Saint Mary’s University launches ‘success maps’ to help students set goals
Online tool shows how to get involved outside of course work
November 24, 2016, 6:26 pm ASTLast Updated: November 24, 2016, 7:18 pm
Saint Mary’s University has set up a new online system for students to set goals and track opportunities outside of class that might help them get jobs after graduation.
The tool, called Success Maps, was launched on Nov. 15. It uses a checklist format that is the same for everyone, but the “map” changes based on a student’s program of study.
Typically, this information would have been given in a presentation to students, says Margaret Murphy, the university’s vice-president of external affairs.

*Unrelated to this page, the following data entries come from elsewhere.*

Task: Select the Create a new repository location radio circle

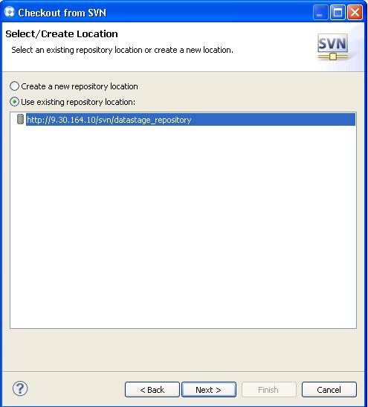Action: tap(15, 86)
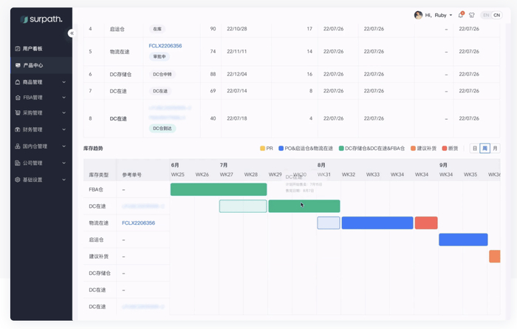Go to 产品中心 in sidebar
The height and width of the screenshot is (329, 517).
pos(35,65)
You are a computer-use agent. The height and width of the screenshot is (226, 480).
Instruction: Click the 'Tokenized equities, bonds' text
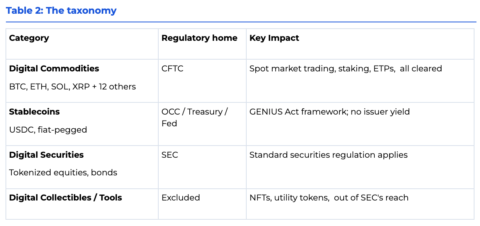click(x=63, y=173)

“The university really wants Success Maps to be a tool that’s Internet based that students can use even before they arrive to university,” she said. “It’s not meant to replace a real discussion with an academic adviser; it’s a reminder or a checklist for people because the preference today seems to be for online tools.”
Using Success Maps, students can select a faculty or program of study and see the course requirements. It also shows students ways they can participate in campus life and their community.
“Students are (often) encouraged to be involved with activities outside their own course work,” said Murphy. “This is a more modern take on that.”
Caitlin LeBlanc, a fourth-year psychology student, tried out Success Maps. It recommended that she attend a job search seminar series before or after graduation. She also learned about the Halifax Connector program, which links students with professionals working in their area of study.
“That’s something I might apply for to help prepare myself (to find a job),” LeBlanc said.
Murphy says Saint Mary’s will continue to update Success Maps to make sure the information is accurate.
“We know that it’s currently up-to-date, but going forward we have to make sure that the information reflects what is being offered at the university,” she said.
Success Maps are based off a similar resource created by Queen’s University in Ontario. Murphy said it’s the first online tool of its kind in Atlantic Canada.